Supplied text »
## begin

Malibu fires, California smoke and the warm, dry Santa Ana winds
California, known for its sunshine and warmth has again been in the news thanks to fire, brush fires as they are known. You may have seen photos of flames and smoke, stories of celebrities lamenting their destroyed houses or seen Donald Trump's bizarre tweet
These fires have been affecting urban areas, often at the edges in scrubland /brush were dry vegetation and drought conditions combine to a deadly mix. The fire department pointed out there aren’t any forests to manage nearby in a highly populated part of the US.
This area is dry and warm, but weather conditions have become more extreme as the climate changes, the drought lasts longer and southern California is prone to strong dust bearing winds which blow from the desert interior.
High pressure develops over the Great Basin in Utah and Nevada. The air is compressed, warms and speeds up as it flows westwards through the valleys towards the sea. The winds are brisk, gusty and very dry. If this combines with any existing fire issues, then a major incident can result.
Santa Ana Wind: In southern California, a weather condition in which strong, hot, dust-bearing winds descend to the Pacific Coast around Los Angeles from inland desert regions. NWS
There have also been other wildfires on northern California. There are discussions about electric power cables, overhead ones can fall and spark giving the ignition. Money to bury the cables underground is a political hot potato. Fires are part of life here, but as the residents of Malibu in the south are saying “’it’s never been this bad’
In Malibu, there have been evacuations, road closures, red flag restrictions and warnings. People have died and homes razed to the ground.

## end

Set problem A » In the piece on the Malibu fires and Santa Ana winds, where does the high pressure that drives these winds develop?
Set problem B » Resume the piece on the Malibu fires and Santa Ana winds, picking up right after its final sentence.

Data section »
## begin

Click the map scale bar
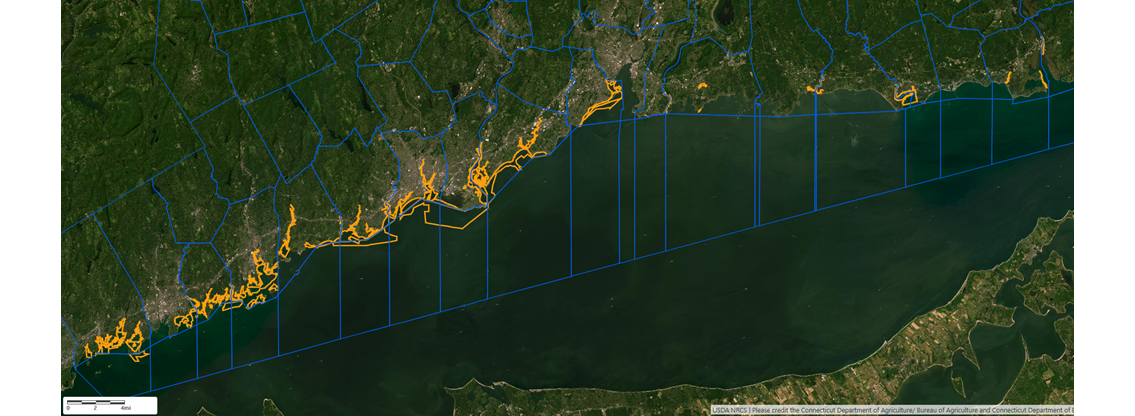 click(98, 403)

## end

Exercise result A » Over the Great Basin in Utah and Nevada.

Exercise result B »
Fire spreads in hot, dry and windy conditions. Higher temperatures and lower relative humidity make any fuels (such as brush) more likely to ignite, the winds bring more oxygen and also move embers to new areas. Spotting is when hot embers can be blown way ahead of the flaming front, starting new fires suddenly in other areas creating a new risk for people evacuating.
Many roads were closed along with the evacuations, mile-long traffic queues as people tried to get away. There are many procedures in place, often learnt and developed from previous events and loss of life.
From the LA fire dept. on Sunday - Red Flag Parking Restrictions a program to remove illegally parked vehicles in posted locations within the Very High Fire Hazard Severity Zones. The parking restrictions are temporary and re-evaluated with the weather conditions.
Station Commanders were asked to survey their district and identify critical areas where parked vehicles could delay citizens trying to evacuate and fire companies attempting to gain access during a Brush Incident. Station Commanders were asked to identify areas such as very narrow roads, hairpin turns, tight curves, and key intersections that, if not cleared of vehicles, would create a choke point.
This has happened before with devastating consequences.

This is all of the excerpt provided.